● Aim: Add 44 to every coordinate in the answers for everything from the line containing "The height and" down to the end of the records. Write those lines out again with their requests, leaving out the pictures.

-------- Entries

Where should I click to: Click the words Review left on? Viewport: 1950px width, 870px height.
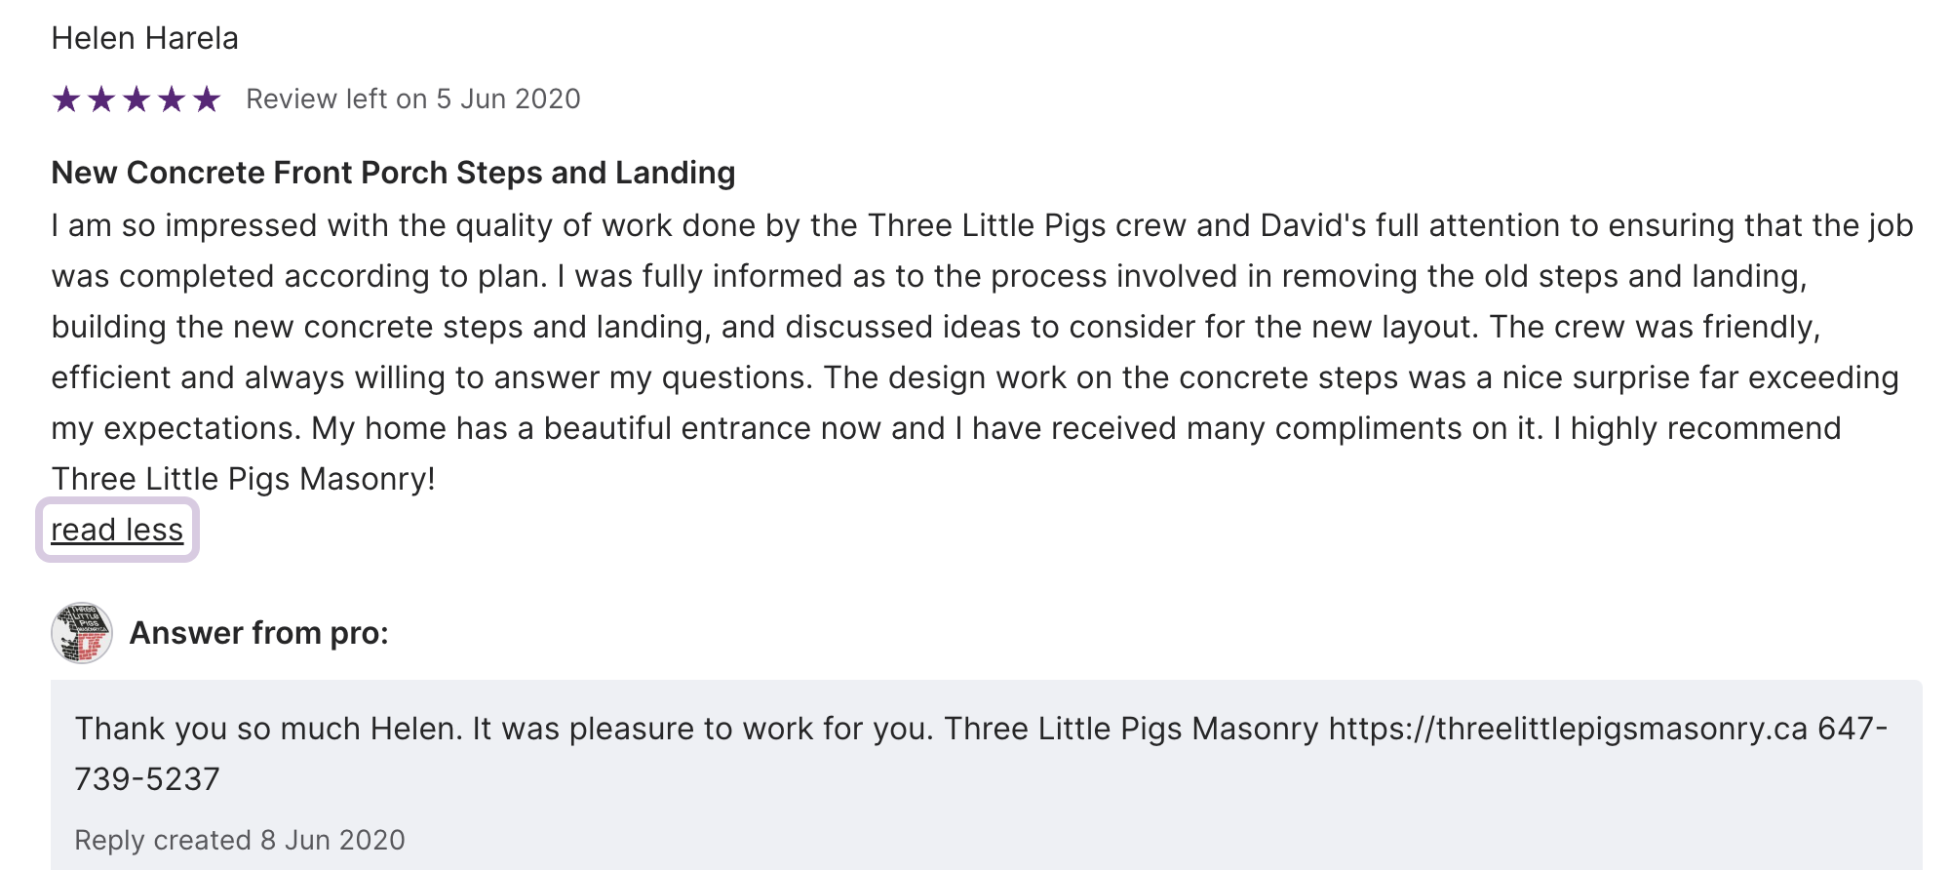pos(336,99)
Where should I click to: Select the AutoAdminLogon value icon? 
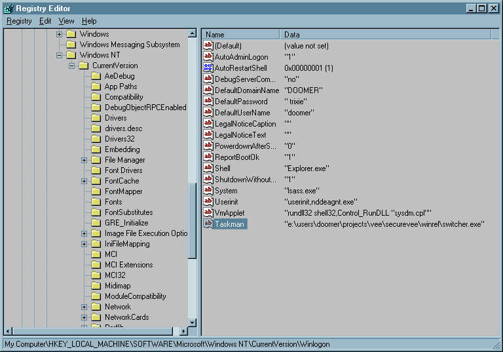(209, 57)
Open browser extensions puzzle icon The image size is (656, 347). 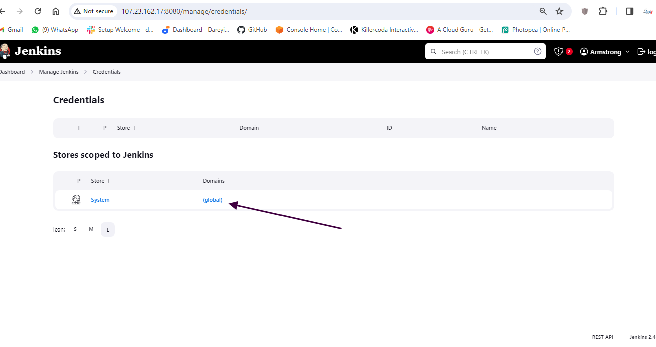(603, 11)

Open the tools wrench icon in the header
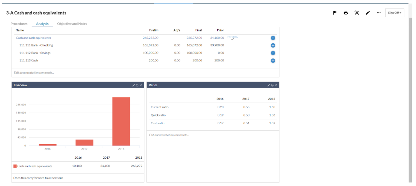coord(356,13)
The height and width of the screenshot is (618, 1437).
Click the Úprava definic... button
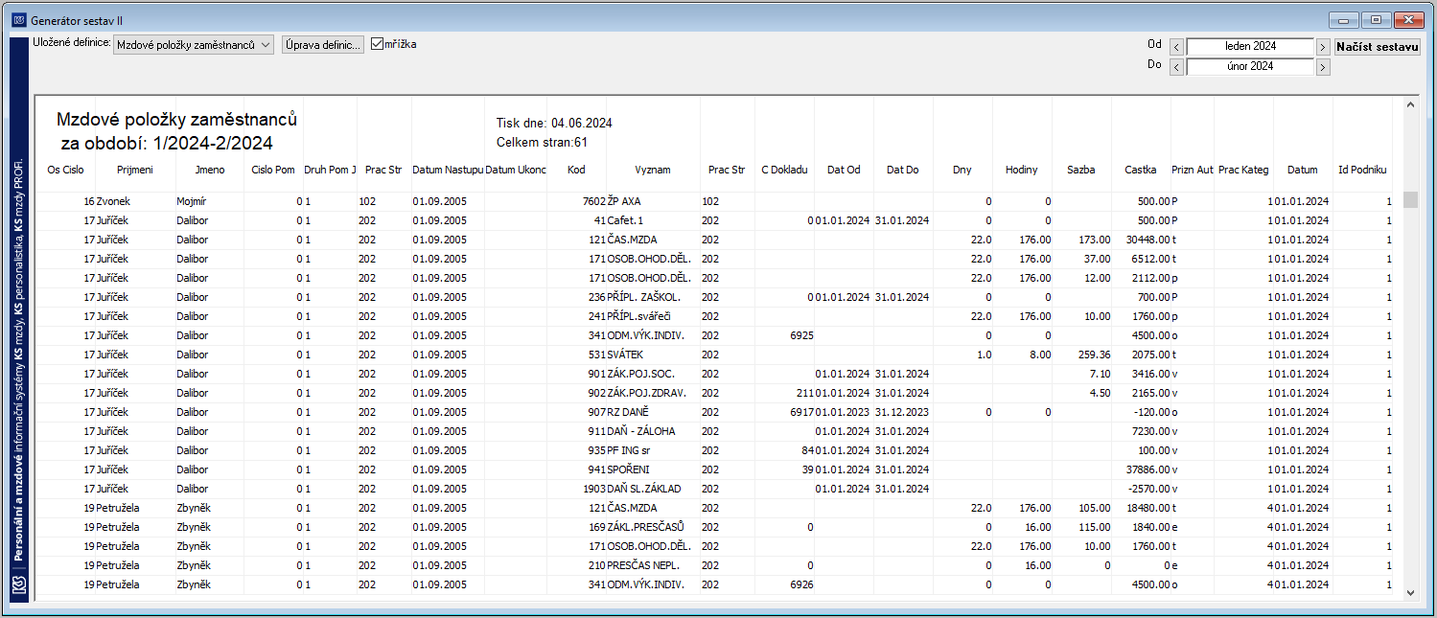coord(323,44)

----------------

● Answer in full:
The height and width of the screenshot is (618, 1437).
Click the Úprava definic... button
coord(367,88)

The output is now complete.